Serena, mamma e insegnante, nel podcast Famiglie Solidali ci dice: “Ciascuno è portatore di un grande potenziale che non riesce a essere espresso e da bisogni che non riescono a essere visti”.

Se ci accorgiamo di questa piccola grande verità, possiamo fermarci, osservare, ascoltare e fare la differenza.


La biofilia a scuola

Il termine biofilia letteralmente significa “passione per la vita”, in senso lato “amore per la vita” (E.O. Wilson, 2002) e può essere inteso come quella capacità innata nell’uomo di sentirsi parte di un tutt’uno con la natura e con la vita stessa, sviluppando un sano rispetto e un contatto profondo con ciò di cui siamo tutti parte.

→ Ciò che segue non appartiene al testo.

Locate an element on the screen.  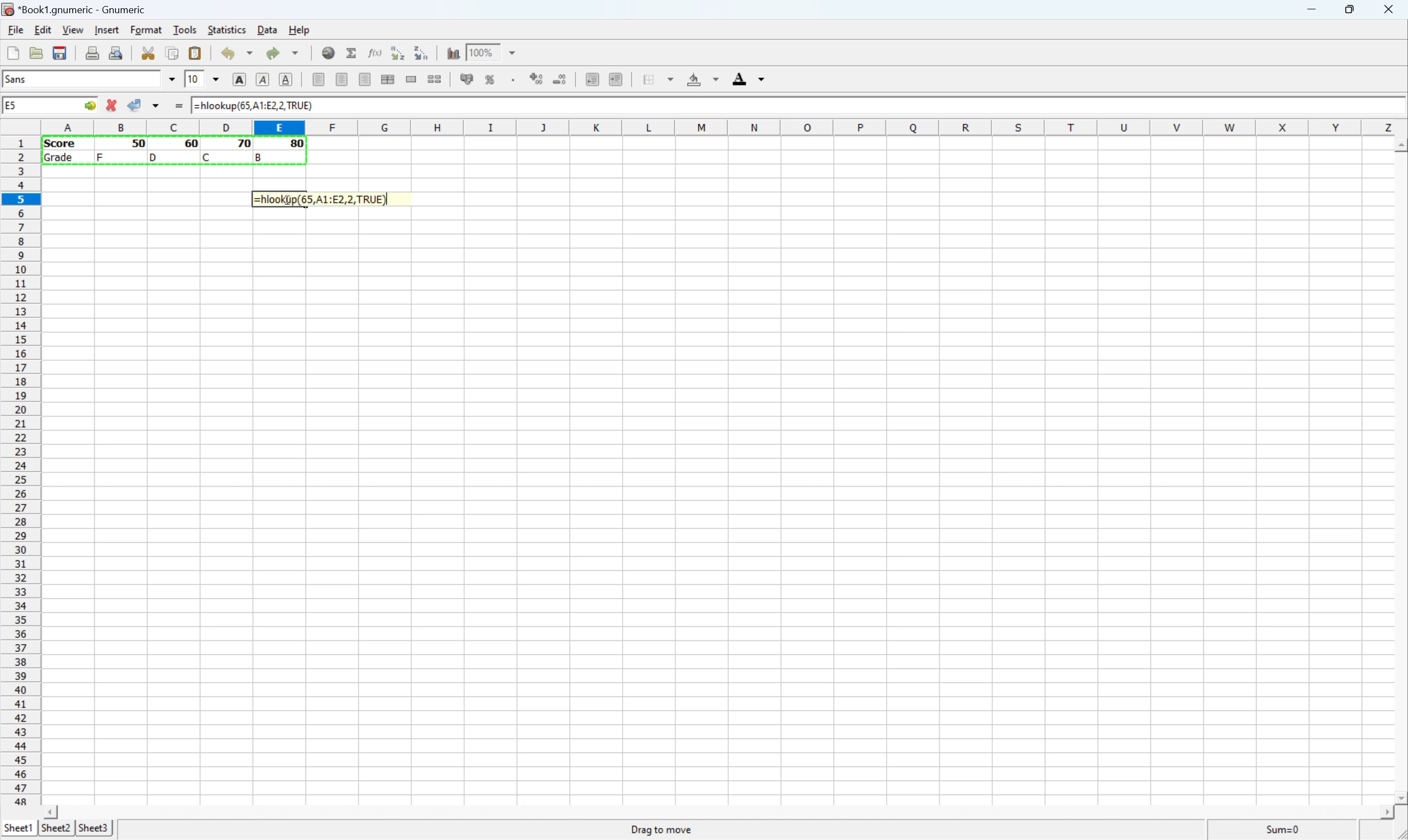
Open a file is located at coordinates (38, 52).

La biofilia è un sentimento che, quando educato, permette di crescere uomini e donne capaci di vedere la natura non meramente come una risorsa da sfruttare, ma come luogo da proteggere e rispettare innanzitutto.

Gli obiettivi e i progetti dell’outdoor education non sono sviluppati per rimpiazzare l’educazione tradizionale ma, sicuramente, abbiamo bisogno che questi le siano affiancati per evitare che si sviluppi nelle future generazioni quello che Richard Louv, pedagogista e scrittore statunitense, definisce nel 2005 come “deficit di natura”.

La progressiva disconnessione a cui stiamo assistendo tra le persone e il mondo naturale, ha delle implicazioni sulla nostra salute: aumenta la percentuale di persone che sviluppano depressione, ansia, obesità, allergie, diabete, ecc.

La scuola, allora, è chiamata a essere coraggiosa, perché attraverso l’educazione, possa davvero realizzarsi quanto espresso dalla Commissione mondiale sull'ambiente e lo sviluppo dell’ONU che raccomanda, nella Carta della Terra: costruire una società globale giusta, sostenibile e pacifica nel XXI secolo.

La visione etica della Carta della Terra suggerisce che la protezione dell'ambiente, i diritti umani, lo sviluppo umano equo e la pace siano interdipendenti e indivisibili. E se la scuola è il luogo in cui sviluppiamo il pensiero, è da qui che è necessario cambiare per ritrovare un contatto intimo con la natura, attraverso un’esperienza pedagogica attiva, in cui il bambino riesca a maturare e mantenere vive nel tempo la curiosità, la capacità di esplorare, di meravigliarsi, di ipotizzare, di creare nuove strade possibili.